Text extract
-- begin --

Comment by: Joseph on 13th June 2008 at 10:57

Oh yes the doctors Hyde and Cheznack(spelling?)Dr Hyde loved a chat about James Cagney films.Mr.Fleetwood,i can see him now in his boiler suit shoveling the coke in the school yard,tall willowy chap.

Comment by: viv on 28th May 2010 at 17:48

dennis the barbers shop was here

Comment by: Stuart Jarvis on 25th September 2010 at 14:44

Is the gap between the buildings in the background the way through to Stopford St.? My grandparents John and Edith Owen lived at no 16 Stopford St. for approx. 60 years until 1962 we used to stay there on holidays. My memories of the area are mainly of the 40s and 50s. Does anyone remember the cinema known as 'The Ince Bug House' was its real name The Doric? was the pub on the corner ever known as The Glass Barrel? any help with these questions would be much appreciated.

Comment by: irene roberts on 1st April 2011 at 11:09

Yes, the gap led to Stopford Street, and there was a building, (a warehouse I think), down there that we used to pretend was haunted. The Bug WAS really called the Doric, and I believe the pob on the corner of Manchester Road and I have heard of The Glass Barrel but not sure which pub it was.....may have been the one on the corner of Pickup St.

-- end --

What to do
a: List the name of each person who posted in the comments above.
b: In the comments above, how long did John and Edith Owen live at no 16 Stopford St.?
c: Retype a passage from the comments above, beginning at the words "Comment by: Joseph" and stopping after "yard,tall willowy chap.".

Dataset content
-- begin --

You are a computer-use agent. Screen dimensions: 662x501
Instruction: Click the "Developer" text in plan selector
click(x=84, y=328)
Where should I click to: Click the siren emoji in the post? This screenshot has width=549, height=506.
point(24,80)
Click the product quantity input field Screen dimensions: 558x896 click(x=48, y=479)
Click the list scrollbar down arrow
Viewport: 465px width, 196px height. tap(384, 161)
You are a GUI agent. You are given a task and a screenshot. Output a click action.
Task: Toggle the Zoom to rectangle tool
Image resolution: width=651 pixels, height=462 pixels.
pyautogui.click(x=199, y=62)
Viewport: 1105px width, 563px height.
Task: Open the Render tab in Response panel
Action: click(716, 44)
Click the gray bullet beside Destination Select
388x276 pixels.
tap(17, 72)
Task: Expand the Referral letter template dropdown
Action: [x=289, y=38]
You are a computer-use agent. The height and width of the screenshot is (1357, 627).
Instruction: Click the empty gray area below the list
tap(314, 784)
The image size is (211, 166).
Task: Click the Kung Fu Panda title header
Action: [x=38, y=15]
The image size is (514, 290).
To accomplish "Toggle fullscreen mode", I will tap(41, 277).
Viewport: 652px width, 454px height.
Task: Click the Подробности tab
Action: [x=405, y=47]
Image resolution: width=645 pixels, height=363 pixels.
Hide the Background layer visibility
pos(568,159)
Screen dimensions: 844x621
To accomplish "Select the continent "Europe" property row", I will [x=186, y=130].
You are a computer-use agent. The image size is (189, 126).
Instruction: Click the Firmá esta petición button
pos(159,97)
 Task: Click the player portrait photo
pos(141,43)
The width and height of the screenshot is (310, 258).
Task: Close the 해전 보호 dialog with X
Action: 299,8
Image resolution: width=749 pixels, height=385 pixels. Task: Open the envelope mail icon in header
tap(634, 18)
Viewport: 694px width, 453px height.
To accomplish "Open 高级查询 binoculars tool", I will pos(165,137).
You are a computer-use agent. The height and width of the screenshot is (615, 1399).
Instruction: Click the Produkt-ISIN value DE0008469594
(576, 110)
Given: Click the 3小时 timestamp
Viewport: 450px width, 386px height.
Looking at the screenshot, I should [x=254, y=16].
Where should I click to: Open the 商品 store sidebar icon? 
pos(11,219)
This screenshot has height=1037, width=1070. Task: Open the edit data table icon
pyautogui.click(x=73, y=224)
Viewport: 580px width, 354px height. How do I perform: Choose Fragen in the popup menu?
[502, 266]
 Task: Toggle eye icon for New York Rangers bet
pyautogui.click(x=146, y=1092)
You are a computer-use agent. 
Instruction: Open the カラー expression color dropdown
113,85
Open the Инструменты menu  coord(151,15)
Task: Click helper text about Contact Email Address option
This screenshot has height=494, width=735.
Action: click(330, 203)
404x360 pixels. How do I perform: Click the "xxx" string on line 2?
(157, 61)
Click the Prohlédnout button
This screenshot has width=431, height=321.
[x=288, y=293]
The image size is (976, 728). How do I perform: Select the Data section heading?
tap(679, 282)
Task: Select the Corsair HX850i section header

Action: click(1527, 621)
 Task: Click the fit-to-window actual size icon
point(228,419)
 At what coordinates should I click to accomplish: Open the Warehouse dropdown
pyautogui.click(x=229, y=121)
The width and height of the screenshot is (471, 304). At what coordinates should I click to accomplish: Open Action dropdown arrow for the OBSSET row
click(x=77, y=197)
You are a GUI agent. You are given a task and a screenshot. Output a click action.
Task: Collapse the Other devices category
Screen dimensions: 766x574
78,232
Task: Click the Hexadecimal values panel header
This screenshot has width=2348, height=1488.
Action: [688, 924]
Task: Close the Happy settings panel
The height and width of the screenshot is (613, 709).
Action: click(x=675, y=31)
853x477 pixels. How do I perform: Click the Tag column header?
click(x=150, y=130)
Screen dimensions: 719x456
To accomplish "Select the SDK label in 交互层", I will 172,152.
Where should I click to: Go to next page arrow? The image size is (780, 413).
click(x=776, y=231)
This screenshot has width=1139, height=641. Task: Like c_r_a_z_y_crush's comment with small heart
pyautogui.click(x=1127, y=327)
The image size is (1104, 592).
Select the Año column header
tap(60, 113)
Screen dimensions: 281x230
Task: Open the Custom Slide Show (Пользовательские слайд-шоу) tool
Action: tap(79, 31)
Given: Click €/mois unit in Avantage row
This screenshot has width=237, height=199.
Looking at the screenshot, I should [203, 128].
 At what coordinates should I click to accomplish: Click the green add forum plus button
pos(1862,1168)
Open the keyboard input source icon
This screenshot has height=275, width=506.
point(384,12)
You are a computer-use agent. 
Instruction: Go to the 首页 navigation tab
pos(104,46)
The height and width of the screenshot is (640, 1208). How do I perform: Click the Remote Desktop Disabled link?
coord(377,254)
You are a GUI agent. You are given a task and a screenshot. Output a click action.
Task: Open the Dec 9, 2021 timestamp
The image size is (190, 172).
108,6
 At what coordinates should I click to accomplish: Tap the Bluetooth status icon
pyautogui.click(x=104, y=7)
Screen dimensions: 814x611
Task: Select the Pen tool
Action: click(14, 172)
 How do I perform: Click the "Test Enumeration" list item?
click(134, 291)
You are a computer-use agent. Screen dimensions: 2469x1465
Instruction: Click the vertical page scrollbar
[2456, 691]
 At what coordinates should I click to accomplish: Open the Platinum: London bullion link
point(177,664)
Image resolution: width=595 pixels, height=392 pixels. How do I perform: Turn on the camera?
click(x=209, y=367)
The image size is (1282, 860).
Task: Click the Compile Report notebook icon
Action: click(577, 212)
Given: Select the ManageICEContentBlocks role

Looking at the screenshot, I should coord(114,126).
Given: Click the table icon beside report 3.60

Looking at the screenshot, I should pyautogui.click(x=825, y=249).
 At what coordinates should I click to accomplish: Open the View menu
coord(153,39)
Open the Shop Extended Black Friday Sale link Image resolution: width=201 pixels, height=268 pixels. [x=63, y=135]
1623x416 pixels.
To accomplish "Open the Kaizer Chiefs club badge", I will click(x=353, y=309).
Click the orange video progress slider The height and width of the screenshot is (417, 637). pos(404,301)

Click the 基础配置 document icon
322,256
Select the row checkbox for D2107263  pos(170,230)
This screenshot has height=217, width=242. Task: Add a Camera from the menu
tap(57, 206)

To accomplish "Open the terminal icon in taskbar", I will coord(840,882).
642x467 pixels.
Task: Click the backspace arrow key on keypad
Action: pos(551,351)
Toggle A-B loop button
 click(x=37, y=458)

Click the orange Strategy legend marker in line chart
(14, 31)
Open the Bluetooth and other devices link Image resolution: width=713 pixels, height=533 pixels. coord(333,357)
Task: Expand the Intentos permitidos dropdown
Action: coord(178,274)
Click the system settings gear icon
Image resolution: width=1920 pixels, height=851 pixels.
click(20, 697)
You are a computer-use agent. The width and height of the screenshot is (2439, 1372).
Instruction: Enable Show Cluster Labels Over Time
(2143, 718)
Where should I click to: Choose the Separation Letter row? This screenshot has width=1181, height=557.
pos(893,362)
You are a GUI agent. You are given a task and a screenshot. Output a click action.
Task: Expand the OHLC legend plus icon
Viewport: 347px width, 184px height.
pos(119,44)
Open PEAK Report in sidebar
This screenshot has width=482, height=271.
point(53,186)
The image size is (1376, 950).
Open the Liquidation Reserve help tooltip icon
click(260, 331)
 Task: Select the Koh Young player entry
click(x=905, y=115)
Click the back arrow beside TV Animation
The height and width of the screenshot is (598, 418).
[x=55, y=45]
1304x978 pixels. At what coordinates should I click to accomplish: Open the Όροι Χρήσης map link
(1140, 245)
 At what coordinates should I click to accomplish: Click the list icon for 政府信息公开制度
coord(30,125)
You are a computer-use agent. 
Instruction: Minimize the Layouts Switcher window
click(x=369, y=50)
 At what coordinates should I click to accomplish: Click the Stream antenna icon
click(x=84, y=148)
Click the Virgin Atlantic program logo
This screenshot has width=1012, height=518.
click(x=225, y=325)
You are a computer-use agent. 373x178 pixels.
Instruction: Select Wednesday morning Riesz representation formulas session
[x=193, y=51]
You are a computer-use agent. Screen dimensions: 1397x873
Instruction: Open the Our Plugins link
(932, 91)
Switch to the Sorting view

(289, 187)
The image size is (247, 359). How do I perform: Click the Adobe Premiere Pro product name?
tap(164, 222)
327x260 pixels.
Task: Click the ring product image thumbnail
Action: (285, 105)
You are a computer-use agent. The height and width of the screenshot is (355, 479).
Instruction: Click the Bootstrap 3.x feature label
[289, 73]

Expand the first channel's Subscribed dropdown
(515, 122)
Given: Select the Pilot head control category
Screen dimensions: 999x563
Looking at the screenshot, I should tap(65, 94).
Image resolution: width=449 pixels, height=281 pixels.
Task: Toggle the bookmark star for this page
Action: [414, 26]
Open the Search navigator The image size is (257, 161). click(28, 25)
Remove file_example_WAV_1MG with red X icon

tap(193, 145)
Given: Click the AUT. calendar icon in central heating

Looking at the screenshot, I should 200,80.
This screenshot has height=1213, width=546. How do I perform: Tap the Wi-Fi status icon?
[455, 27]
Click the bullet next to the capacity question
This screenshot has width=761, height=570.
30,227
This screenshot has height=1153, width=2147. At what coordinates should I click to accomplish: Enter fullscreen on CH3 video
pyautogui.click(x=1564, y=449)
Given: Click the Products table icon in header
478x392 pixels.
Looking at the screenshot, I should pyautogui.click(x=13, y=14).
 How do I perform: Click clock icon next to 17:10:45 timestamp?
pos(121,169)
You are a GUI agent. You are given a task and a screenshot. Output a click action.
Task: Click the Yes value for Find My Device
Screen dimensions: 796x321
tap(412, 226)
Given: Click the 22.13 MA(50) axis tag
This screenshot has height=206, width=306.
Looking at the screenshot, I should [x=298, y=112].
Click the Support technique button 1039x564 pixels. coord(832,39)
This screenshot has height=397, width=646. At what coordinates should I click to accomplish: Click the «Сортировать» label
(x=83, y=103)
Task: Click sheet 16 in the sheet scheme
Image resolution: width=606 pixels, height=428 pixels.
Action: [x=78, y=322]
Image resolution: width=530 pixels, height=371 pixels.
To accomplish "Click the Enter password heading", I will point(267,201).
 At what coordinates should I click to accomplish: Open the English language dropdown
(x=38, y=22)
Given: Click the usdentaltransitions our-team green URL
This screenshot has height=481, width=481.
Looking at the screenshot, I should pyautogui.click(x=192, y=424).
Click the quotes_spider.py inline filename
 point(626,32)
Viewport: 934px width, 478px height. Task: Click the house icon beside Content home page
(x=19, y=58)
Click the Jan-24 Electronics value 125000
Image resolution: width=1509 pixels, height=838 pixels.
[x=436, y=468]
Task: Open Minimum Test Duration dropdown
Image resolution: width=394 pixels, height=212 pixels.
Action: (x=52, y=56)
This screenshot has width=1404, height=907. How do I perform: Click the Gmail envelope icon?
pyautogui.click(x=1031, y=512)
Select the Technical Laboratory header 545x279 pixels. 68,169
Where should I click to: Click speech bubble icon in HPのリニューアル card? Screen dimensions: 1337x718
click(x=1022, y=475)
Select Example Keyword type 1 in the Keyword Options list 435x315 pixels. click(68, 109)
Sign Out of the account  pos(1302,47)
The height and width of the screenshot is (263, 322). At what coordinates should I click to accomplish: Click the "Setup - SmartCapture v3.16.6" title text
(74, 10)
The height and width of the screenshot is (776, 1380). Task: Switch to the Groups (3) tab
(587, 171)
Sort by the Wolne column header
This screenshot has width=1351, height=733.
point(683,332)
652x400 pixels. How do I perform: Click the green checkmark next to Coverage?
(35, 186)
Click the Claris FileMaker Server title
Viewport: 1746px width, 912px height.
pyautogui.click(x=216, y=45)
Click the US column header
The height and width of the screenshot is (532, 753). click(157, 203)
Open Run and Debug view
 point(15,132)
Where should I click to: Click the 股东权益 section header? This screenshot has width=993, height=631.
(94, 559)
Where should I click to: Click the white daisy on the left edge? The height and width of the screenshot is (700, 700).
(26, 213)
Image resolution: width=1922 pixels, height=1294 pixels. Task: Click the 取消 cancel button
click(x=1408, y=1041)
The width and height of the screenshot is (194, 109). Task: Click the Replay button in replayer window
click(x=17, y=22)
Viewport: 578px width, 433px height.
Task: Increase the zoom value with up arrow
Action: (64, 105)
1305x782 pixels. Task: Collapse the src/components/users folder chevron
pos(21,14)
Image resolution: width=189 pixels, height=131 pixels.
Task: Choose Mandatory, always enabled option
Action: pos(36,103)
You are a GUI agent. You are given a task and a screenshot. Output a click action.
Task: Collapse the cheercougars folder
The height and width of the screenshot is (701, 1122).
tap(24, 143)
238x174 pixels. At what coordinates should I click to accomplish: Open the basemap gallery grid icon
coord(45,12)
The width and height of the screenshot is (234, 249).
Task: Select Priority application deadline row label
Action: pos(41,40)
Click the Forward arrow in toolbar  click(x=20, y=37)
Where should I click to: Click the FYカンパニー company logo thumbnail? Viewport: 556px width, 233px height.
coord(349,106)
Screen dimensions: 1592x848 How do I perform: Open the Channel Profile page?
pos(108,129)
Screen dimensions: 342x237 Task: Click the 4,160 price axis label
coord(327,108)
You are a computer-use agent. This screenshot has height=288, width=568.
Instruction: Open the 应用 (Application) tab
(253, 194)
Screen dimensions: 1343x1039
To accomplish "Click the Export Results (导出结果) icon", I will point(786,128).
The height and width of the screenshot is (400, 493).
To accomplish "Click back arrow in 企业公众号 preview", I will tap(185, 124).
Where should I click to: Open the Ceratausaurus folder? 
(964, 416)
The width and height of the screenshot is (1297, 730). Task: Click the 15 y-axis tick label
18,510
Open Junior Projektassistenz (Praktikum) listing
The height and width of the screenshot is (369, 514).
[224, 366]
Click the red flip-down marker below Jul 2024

-- end --

Answers
a: Joseph, viv, Stuart Jarvis, irene roberts

b: For about 60 years, until 1962.

c:
Comment by: Joseph on 13th June 2008 at 10:57

Oh yes the doctors Hyde and Cheznack(spelling?)Dr Hyde loved a chat about James Cagney films.Mr.Fleetwood,i can see him now in his boiler suit shoveling the coke in the school yard,tall willowy chap.